La journée du 18 septembre 2020 organisée par le pôle recherche de la Maison médicale Jeanne Garnier et le réseau RESSPIR a permis d’interroger ce qui, en soins palliatifs, relève du sens et du non-sens. Ce questionnement se trouve exacerbé par la crise sanitaire : les mesures d’hygiène et de sécurité appliquées pour ralentir la propagation du virus affectent les pratiques de soin au risque d’une érosion du sens et d’un épuisement. A l’inverse, le contexte sanitaire encourage les initiatives et la créativité, permettant potentiellement de retrouver du sens et de l’enthousiasme. Le concept de « culture palliative » a fait office de fil rouge tout au long de la journée. Dans quelle mesure l’expérience du sens ou du non-sens que l’on fait en soins palliatifs a-t-elle un lien avec la possibilité d’honorer ou non ce bien précieux que nous avons en partage ? La culture palliative, si difficile à définir, tire sa substance des règles de travail et des règles de métier qui se transmettent de générations en générations, largement invisibles, inscrites dans les gestes du soin, dans le souci des détails, dans cette succession de petits riens qui représentent « tout ce qu’il reste à faire lorsqu’il n’y a plus rien à faire ». La mise en visibilité de ce travail du Care exige que chacun prenne le risque de dévoiler ce qui compte pour lui, ce qui a de l’importance, ce qui a de la valeur.
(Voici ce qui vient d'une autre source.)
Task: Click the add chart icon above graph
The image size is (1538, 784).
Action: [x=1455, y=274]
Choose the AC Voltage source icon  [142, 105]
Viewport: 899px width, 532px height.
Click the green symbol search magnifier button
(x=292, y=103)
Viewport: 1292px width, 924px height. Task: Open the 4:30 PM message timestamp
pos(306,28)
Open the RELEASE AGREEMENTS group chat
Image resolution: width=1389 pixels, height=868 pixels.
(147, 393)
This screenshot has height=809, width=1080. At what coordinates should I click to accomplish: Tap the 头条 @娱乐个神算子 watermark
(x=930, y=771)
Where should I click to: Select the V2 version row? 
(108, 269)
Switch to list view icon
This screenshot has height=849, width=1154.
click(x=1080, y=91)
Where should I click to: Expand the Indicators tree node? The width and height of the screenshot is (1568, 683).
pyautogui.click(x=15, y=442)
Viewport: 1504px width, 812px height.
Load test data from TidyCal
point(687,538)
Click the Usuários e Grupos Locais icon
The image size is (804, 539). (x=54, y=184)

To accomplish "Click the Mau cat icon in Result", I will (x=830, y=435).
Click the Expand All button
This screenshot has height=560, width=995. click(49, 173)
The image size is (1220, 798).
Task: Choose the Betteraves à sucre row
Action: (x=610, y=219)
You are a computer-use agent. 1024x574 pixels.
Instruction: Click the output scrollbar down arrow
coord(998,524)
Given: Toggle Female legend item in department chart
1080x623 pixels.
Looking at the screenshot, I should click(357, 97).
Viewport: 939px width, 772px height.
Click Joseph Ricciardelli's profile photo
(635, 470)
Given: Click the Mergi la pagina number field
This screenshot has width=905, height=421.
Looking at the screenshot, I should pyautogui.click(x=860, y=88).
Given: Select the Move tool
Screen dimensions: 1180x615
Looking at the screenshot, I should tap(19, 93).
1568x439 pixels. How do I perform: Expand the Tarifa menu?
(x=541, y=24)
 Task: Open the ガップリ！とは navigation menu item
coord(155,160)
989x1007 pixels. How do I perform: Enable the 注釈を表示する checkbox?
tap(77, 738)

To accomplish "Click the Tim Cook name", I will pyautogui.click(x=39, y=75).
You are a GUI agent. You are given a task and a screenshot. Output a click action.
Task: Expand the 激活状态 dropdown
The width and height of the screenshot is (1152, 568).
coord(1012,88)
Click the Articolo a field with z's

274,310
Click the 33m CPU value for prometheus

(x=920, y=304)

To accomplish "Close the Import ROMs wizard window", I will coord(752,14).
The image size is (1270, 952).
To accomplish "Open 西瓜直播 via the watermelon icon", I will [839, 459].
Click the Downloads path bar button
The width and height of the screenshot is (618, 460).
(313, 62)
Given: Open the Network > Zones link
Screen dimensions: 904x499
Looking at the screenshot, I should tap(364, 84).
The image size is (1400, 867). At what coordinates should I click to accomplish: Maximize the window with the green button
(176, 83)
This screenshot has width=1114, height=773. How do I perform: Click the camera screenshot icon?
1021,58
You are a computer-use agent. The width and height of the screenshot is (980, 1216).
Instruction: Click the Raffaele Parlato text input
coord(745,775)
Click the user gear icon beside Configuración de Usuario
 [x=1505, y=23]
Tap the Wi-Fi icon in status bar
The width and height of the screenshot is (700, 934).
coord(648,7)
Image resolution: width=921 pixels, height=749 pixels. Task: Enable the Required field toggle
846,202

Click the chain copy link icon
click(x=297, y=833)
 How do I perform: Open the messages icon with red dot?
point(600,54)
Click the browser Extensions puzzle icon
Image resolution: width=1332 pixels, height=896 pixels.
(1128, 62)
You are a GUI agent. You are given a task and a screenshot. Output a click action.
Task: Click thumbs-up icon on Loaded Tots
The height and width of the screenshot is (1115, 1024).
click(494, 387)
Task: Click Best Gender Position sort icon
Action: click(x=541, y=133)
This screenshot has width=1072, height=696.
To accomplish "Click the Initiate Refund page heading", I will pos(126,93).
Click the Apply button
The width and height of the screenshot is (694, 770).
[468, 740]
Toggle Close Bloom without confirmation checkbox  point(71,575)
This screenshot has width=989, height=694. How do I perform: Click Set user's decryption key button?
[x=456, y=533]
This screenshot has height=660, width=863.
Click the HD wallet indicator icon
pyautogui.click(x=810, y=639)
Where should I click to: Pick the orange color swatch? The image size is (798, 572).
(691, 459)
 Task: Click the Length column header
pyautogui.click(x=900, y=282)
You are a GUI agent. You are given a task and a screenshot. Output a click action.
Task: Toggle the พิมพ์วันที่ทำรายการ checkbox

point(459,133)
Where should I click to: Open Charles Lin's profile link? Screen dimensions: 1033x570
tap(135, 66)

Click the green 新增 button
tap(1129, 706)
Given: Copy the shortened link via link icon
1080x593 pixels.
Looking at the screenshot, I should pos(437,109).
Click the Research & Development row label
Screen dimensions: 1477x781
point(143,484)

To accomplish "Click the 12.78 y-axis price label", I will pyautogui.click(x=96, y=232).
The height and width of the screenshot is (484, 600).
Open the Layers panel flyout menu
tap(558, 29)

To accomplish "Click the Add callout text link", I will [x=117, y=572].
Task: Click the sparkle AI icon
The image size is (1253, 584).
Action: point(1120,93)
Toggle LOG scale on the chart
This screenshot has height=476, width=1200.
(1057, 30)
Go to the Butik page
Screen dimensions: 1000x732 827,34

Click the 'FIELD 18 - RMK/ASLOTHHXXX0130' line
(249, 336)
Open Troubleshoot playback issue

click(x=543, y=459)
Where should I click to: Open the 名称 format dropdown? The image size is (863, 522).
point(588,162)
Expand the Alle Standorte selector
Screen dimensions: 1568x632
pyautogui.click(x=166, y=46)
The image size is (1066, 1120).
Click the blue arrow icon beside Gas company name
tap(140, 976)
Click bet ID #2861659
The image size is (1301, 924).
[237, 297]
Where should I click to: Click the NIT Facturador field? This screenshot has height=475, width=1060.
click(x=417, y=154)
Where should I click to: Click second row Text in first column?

C’est ce qu’ont brillamment fait les huit membres de la Maison médicale Jeanne Garnier tout au long de cette journée en dialoguant avec des chercheurs en philosophie, en éthique médicale et en psychologie.

 

Télécharger ici le programme de la journée en pdf


Cette journée est organisée en partenariat avec
le Réseau Santé, Soins et Spiritualités.

reseau RESSPIRle RESSPIR, désire :

  • promouvoir au sein de nos sociétés et cultures : la compréhension, la reconnaissance et l’intégration de la spiritualité dans les milieux de la santé en lien et en tension avec les traditions religieuses ;
  • contribuer au développement de l’interdisciplinarité permettant d’être davantage sujet de sa propre histoire dans son lien à soi, à l’autre et à l’institution.